Trabalhadores e comerciantes do setor de carnes denunciaram, nesta semana, a paralisação das atividades no matadouro público de Canindé, o que pode resultar na falta de carne fresca nos açougues da cidade. Segundo relatos, a suspensão da matança ocorre devido à falta de pagamento do carro responsável pelo transporte do gado até o local de abate.
Em áudio que circula nas redes sociais, um trabalhador critica a situação e afirma que, diante do impasse, a população estaria sendo forçada a buscar alternativas improvisadas. “Amanhã, quem quiser carne fresca em açougue, que mate no quintal de casa”, diz o denunciante, em tom de indignação.
Ainda de acordo com o relato, o problema vai além do transporte. O gado enviado ao matadouro estaria permanecendo por longos períodos sem ser abatido, sofrendo com fome e sede. “A gente manda o gado para o matadouro e ele fica lá até a hora de ser abatido.
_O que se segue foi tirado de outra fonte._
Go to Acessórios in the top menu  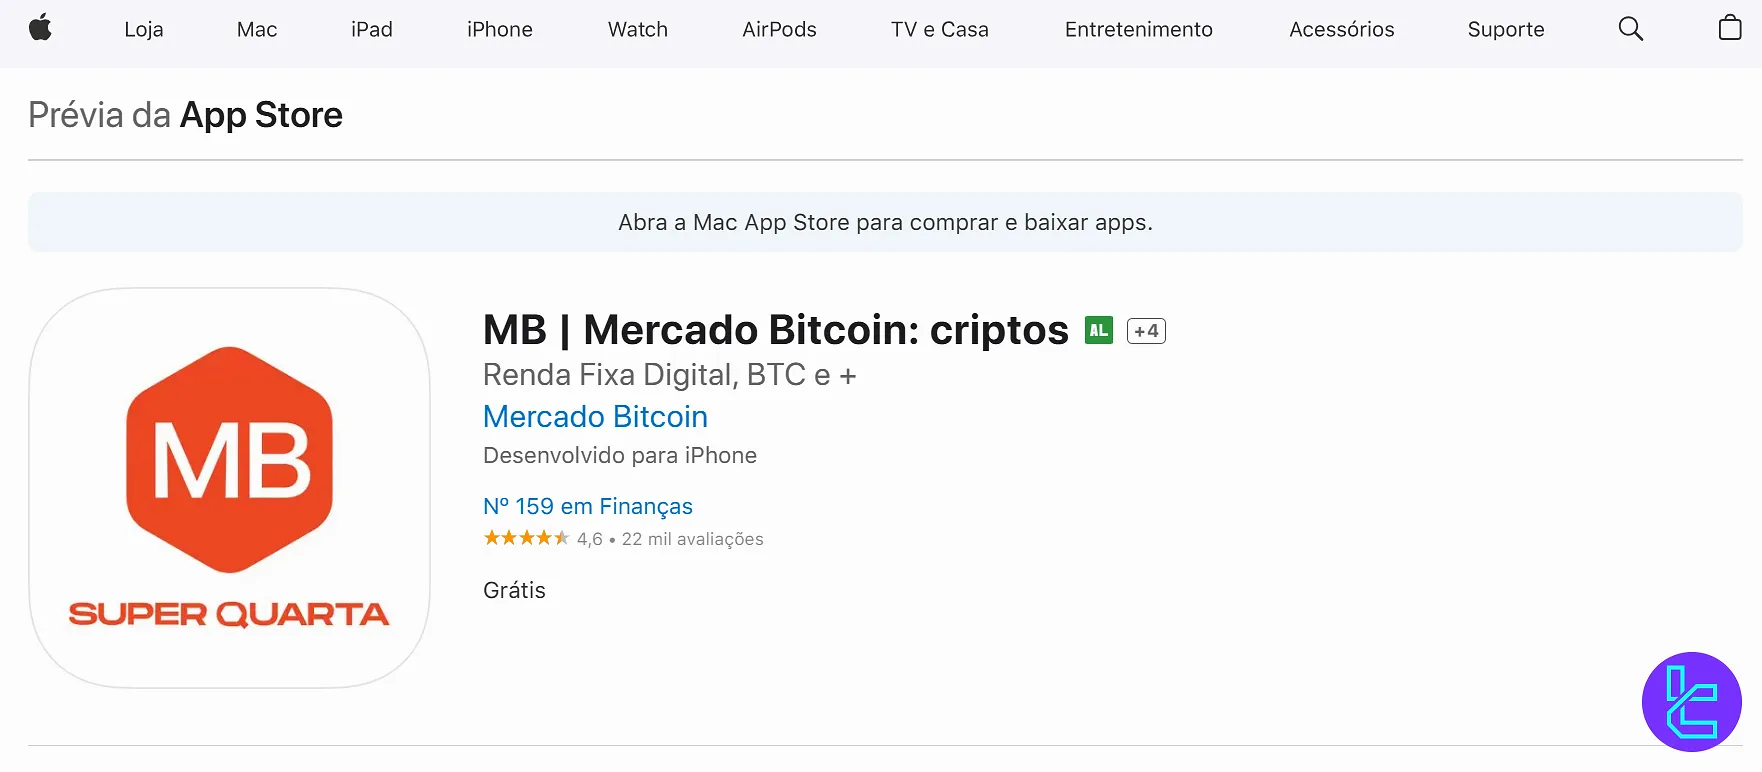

Enquanto isso, fica com sede e com fome”, afirma.
O trabalhador explica que a próxima matança estaria prevista apenas de quinta para sexta-feira, e que, caso não haja transporte disponível nesse período, os animais podem passar ainda mais tempo sem alimentação e água. “Isso dá uma quebra grande no gado”, completa, apontando prejuízos financeiros e possível comprometimento da qualidade da carne.
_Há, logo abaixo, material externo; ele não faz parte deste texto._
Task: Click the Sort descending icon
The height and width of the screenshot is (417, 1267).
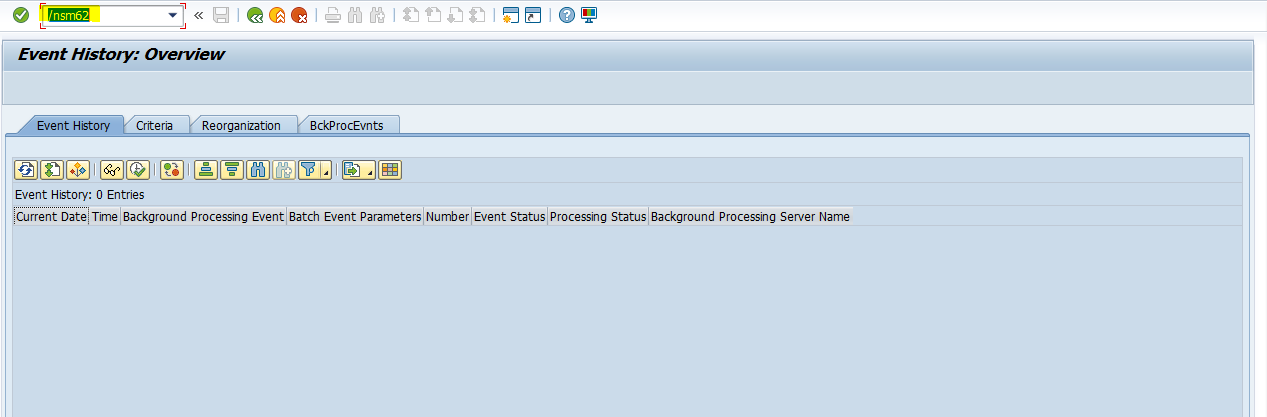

A denúncia também critica as prioridades da gestão municipal. “O homem vai gastar milhões no carnaval e não paga o carro que transporta o gado”, afirma o denunciante, sugerindo descaso com um serviço essencial à população e ao setor produtivo local.
Até o momento, não houve posicionamento oficial da Prefeitura de Canindé sobre as denúncias, nem esclarecimentos quanto à regularização do transporte, às condições dos animais no matadouro ou à retomada normal das atividades.